Doch auch Arnárssons Mitstreiter müssen sich hinter ihrem Frontmann keineswegs verstecken: Supertighte, vertrackt-verspielte Drumarbeit, jazzig-ausladende Gitarren und allerhand Klangexperimente sorgen für eine große Differenziertheit im Sound. Zahlreiche Piano-Samples und Synthiespuren sorgen zusätzlich für Spannung, besonders in Verbindung mit der teils sehr ausgefuchsten Rhythmik. So offenbaren Songs wie „Of Keen Gaze“, „Translations“ und „Yellow Nights“ das breite Spektrum der Isländer, die es immer wieder schaffen, die unmöglichsten Gegensätze gekonnt miteinander zu verbinden. Und auch dynamisch agiert das Quartett auf hohem Niveau, denn von der rauchverhangenen Jazzclub-Atmosphäre bis zum Hardcore-Konzert wird alles abgedeckt.

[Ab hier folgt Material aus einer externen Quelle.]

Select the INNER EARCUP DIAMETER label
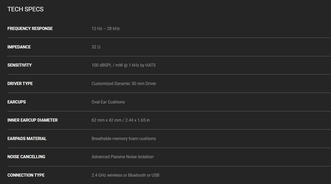Image resolution: width=331 pixels, height=184 pixels. (33, 120)
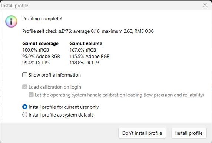Click the colorful information icon
Image resolution: width=212 pixels, height=143 pixels.
11,22
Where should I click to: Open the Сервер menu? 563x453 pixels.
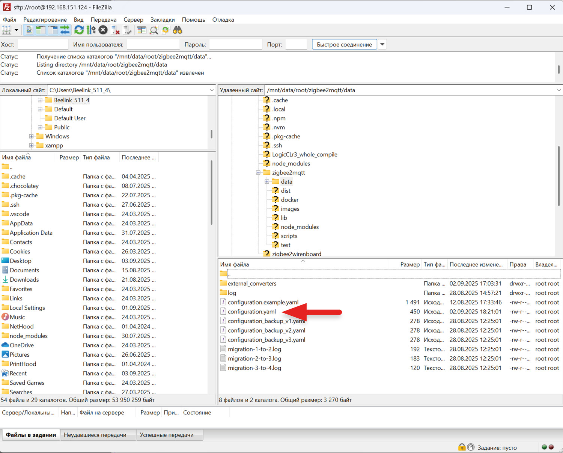(x=133, y=20)
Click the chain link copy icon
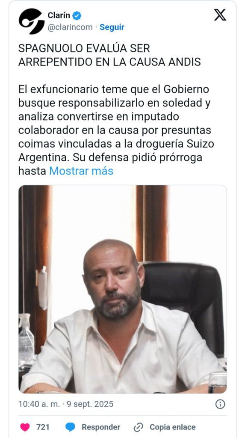Viewport: 245px width, 438px height. pyautogui.click(x=138, y=427)
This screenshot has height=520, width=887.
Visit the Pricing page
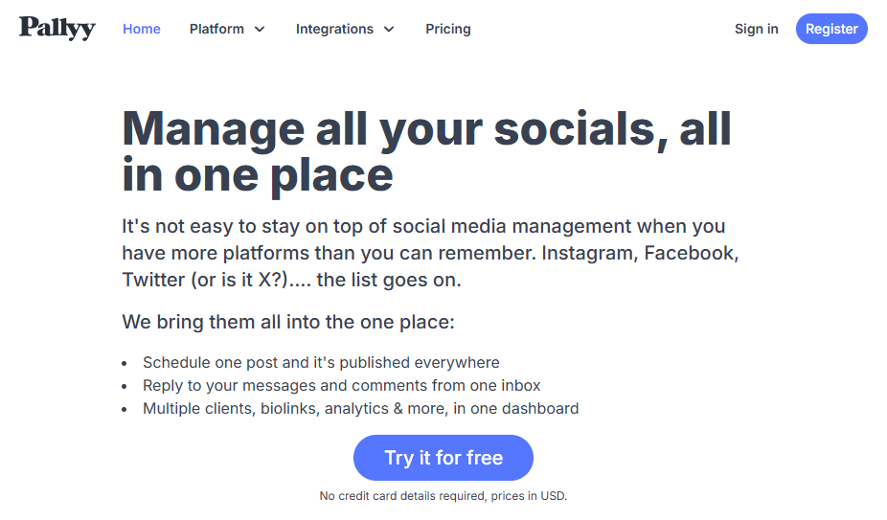(x=448, y=29)
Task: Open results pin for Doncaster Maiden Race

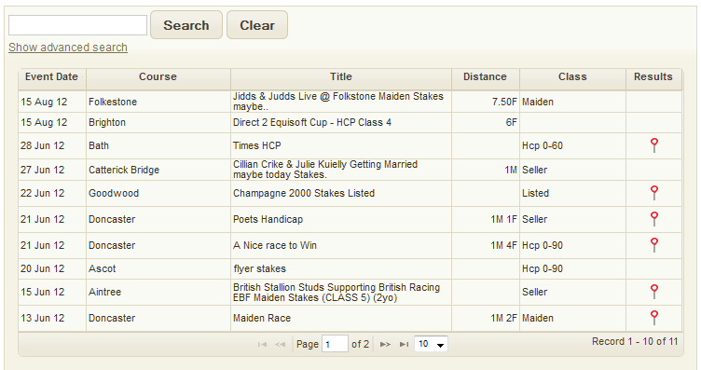Action: pyautogui.click(x=654, y=317)
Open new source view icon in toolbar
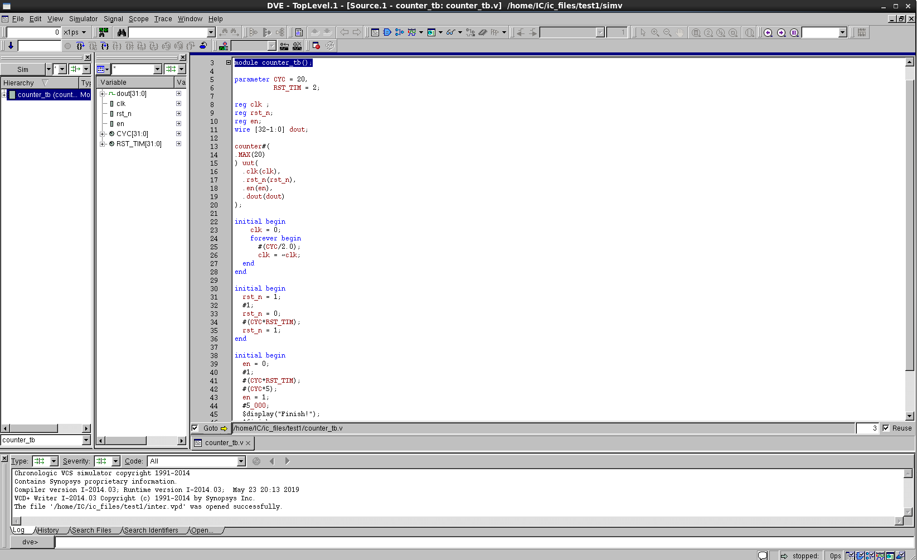The width and height of the screenshot is (917, 560). pyautogui.click(x=375, y=32)
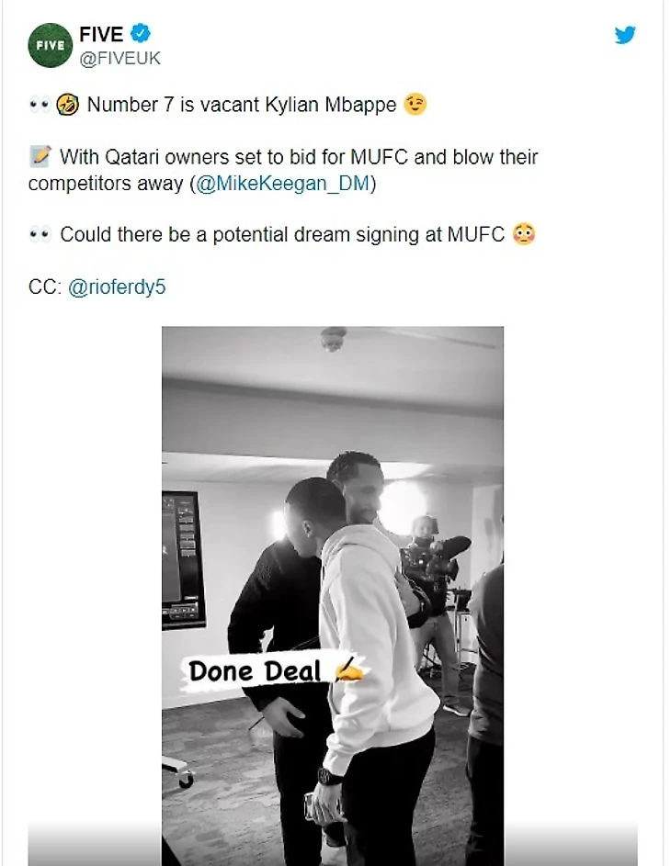
Task: Click the winking face emoji
Action: [415, 105]
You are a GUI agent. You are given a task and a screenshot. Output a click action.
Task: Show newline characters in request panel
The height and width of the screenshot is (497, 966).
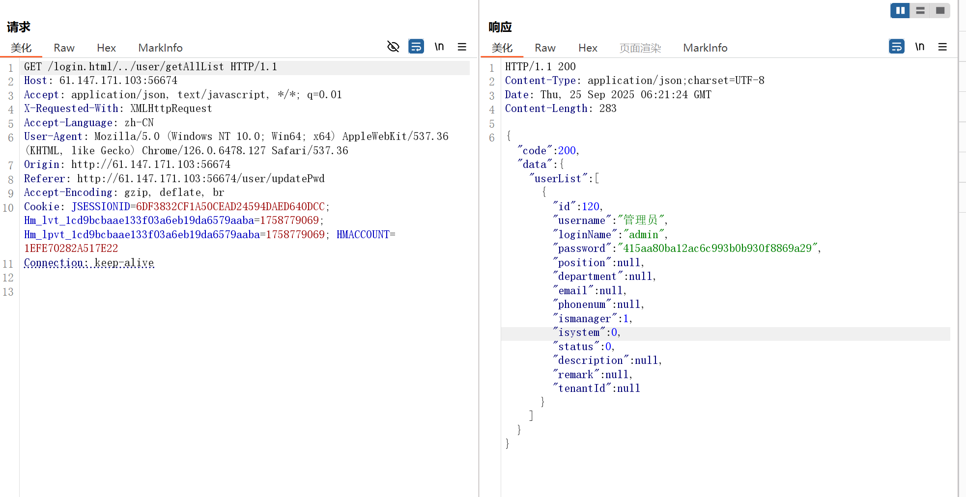coord(439,47)
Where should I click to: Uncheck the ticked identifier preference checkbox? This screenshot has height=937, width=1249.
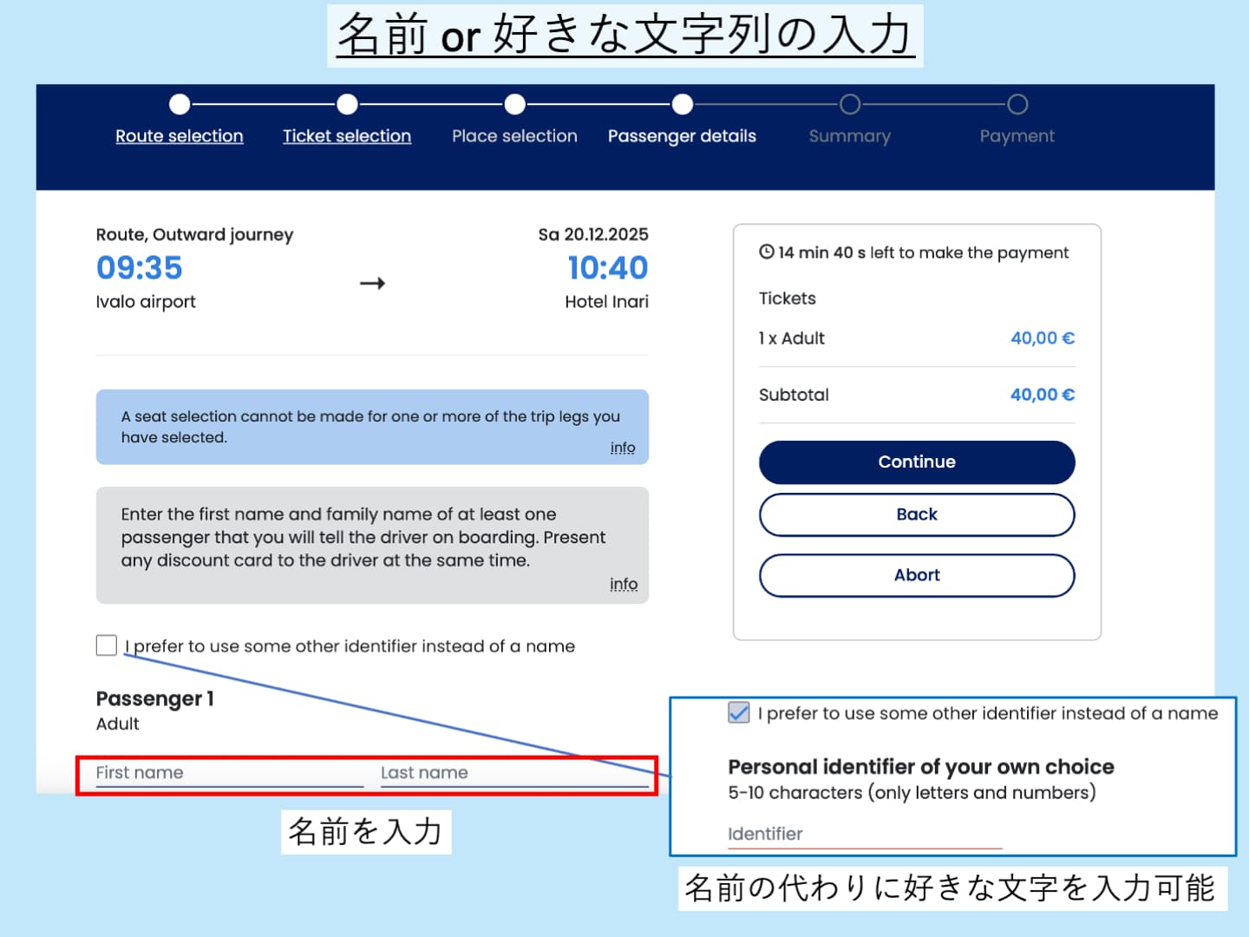[739, 713]
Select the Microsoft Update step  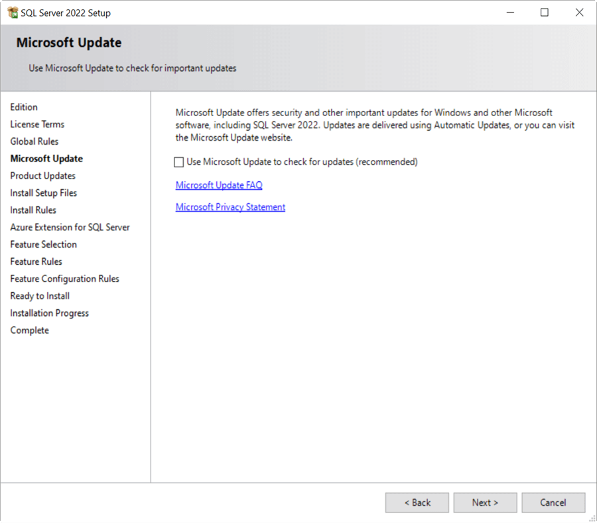pos(46,159)
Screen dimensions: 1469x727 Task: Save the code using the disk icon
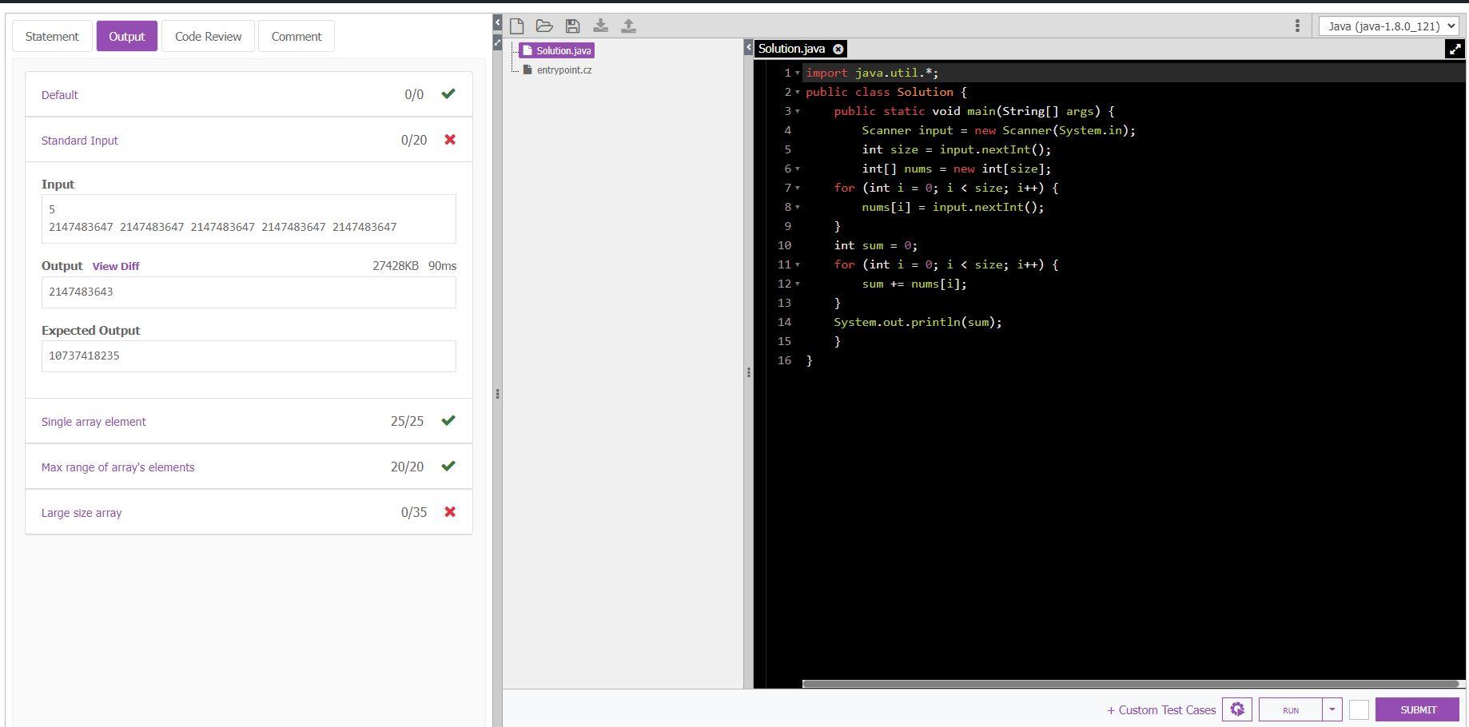pos(572,26)
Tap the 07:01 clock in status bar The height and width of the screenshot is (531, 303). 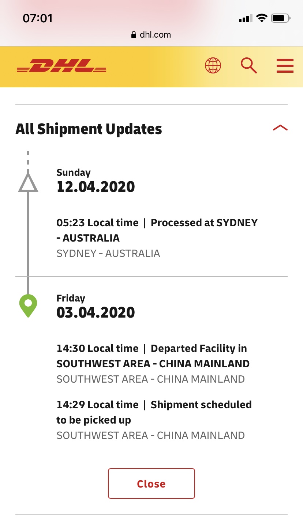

Fazit: „A Long Time Listening“ ist eine sehr gewagte, aber auch sehr gelungene Scheibe, die bei jedem aufgeschlossenen Hörer ihre Spuren hinterlassen dürfte.
Sehr schön! Erreicht den Nachfolger nicht ganz. Dennoch, absolut durchdachte, teils fordernde Musik mit etwas eigenwilligem Gesang, die (zumindest mich) bewegt.